[Records supplied]

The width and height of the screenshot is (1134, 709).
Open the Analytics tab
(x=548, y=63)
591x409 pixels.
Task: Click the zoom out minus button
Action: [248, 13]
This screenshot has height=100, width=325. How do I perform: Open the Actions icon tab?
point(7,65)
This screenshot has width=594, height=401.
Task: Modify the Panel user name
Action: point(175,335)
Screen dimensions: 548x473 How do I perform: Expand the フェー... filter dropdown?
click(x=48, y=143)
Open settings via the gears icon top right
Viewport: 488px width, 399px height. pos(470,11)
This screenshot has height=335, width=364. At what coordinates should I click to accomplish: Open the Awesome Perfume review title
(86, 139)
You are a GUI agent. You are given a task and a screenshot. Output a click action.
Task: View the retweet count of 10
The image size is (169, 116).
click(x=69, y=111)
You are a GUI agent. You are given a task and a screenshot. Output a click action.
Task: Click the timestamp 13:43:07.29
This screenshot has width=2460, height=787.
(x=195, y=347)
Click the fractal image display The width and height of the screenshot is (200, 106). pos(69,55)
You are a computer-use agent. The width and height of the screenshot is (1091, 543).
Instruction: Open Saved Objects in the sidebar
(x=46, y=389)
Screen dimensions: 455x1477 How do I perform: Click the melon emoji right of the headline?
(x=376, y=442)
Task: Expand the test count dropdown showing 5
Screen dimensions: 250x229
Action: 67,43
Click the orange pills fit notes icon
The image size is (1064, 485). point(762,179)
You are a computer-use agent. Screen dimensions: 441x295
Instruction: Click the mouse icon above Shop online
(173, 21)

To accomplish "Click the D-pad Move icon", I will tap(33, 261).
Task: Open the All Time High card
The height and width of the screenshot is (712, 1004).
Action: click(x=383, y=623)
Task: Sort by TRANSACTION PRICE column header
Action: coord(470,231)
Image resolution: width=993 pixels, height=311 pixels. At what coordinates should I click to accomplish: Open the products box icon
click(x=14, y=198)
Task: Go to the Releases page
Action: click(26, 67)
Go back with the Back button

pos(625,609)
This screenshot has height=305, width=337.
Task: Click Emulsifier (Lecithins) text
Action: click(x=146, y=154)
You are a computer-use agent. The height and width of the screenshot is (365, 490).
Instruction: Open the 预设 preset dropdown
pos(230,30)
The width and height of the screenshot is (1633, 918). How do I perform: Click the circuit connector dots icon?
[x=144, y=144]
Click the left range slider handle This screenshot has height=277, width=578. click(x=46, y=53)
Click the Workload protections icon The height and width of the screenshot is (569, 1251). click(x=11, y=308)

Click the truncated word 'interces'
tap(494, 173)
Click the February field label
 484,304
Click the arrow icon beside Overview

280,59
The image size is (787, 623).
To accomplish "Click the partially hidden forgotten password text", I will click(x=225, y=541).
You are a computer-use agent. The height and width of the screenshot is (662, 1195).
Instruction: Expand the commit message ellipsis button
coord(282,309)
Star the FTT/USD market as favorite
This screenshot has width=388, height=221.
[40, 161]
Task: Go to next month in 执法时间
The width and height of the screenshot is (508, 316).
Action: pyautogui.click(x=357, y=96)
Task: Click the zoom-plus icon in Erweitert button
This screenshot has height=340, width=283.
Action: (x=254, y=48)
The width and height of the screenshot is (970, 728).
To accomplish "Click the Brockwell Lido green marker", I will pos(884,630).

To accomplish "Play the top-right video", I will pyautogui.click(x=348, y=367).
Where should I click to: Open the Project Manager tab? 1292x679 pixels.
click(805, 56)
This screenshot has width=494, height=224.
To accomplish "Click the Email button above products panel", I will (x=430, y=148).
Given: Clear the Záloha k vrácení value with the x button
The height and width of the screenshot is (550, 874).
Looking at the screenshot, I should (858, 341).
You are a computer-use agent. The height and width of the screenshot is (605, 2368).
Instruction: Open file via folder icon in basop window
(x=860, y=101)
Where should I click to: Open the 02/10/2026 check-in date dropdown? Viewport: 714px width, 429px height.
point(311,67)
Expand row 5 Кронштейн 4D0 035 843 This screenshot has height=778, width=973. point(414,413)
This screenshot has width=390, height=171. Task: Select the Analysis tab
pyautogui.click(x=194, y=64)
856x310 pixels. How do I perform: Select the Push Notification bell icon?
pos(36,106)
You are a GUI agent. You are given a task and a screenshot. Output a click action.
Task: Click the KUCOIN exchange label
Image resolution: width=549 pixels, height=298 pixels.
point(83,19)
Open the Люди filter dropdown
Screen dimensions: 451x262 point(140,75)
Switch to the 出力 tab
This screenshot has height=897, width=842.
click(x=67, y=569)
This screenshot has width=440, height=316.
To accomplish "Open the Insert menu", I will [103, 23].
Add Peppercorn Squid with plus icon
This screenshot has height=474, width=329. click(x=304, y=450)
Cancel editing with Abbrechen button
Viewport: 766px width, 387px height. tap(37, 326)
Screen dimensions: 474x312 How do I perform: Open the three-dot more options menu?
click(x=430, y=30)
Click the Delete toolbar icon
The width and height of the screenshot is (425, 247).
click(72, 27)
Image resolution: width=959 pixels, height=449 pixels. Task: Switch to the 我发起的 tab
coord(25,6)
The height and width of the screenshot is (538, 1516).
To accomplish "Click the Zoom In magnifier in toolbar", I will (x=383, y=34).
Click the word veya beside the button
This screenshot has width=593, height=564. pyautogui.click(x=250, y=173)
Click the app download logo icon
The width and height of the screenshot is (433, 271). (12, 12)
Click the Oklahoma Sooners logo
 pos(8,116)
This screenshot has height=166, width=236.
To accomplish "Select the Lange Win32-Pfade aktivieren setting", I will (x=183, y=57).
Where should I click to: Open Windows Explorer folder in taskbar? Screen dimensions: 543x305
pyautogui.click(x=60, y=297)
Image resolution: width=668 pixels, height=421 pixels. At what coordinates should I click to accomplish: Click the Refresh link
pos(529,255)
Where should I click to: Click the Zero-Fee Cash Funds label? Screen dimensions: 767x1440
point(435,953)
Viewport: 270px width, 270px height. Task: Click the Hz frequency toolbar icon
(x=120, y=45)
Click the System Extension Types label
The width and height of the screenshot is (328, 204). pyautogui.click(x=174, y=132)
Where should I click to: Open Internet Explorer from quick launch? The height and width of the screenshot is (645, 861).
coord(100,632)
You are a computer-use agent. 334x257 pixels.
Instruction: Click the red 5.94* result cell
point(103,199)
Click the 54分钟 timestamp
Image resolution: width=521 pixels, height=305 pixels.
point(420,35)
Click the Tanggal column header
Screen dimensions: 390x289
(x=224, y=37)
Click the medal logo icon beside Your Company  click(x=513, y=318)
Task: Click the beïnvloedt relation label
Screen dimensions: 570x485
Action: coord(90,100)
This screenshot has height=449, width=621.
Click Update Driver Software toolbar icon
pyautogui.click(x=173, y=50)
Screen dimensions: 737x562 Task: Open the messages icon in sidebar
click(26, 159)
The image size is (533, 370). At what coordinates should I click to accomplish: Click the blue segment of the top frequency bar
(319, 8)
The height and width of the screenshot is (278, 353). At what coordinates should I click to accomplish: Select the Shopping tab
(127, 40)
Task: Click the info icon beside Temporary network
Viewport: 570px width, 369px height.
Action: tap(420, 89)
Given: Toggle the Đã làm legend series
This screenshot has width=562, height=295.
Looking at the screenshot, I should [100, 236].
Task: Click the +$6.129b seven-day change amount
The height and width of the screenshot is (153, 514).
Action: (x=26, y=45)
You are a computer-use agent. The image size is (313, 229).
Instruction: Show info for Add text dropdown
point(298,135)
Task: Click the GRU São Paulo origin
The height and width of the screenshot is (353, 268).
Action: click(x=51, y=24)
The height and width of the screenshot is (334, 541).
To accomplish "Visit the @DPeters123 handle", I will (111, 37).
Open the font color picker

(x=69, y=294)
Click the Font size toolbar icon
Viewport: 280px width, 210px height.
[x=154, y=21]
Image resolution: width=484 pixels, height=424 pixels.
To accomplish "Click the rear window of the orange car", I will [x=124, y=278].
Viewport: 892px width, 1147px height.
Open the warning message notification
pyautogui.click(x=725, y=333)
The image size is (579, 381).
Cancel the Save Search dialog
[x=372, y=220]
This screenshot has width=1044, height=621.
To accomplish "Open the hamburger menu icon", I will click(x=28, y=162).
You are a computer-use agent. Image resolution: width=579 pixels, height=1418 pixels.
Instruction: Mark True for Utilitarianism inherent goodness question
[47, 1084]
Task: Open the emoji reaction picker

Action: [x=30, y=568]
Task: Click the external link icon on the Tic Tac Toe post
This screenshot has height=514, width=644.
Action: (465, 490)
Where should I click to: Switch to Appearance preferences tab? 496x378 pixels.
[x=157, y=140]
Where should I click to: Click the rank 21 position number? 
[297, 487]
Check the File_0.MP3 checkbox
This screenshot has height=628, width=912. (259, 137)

[/Records supplied]

Aim of the exercise
Write out each line above with the word "computer".

Answer to the exercise
You are a computer-use agent. The width and height of the screenshot is (1091, 543).
You are a computer-use agent. Screen dimensions: 441x295
You are a computer-use agent. The height and width of the screenshot is (365, 490).
You are a computer-use agent. The height and width of the screenshot is (662, 1195).
You are a computer-use agent. The height and width of the screenshot is (605, 2368).
You are a computer-use agent. 334x257 pixels.
You are a computer-use agent. The image size is (313, 229).
You are a computer-use agent. Image resolution: width=579 pixels, height=1418 pixels.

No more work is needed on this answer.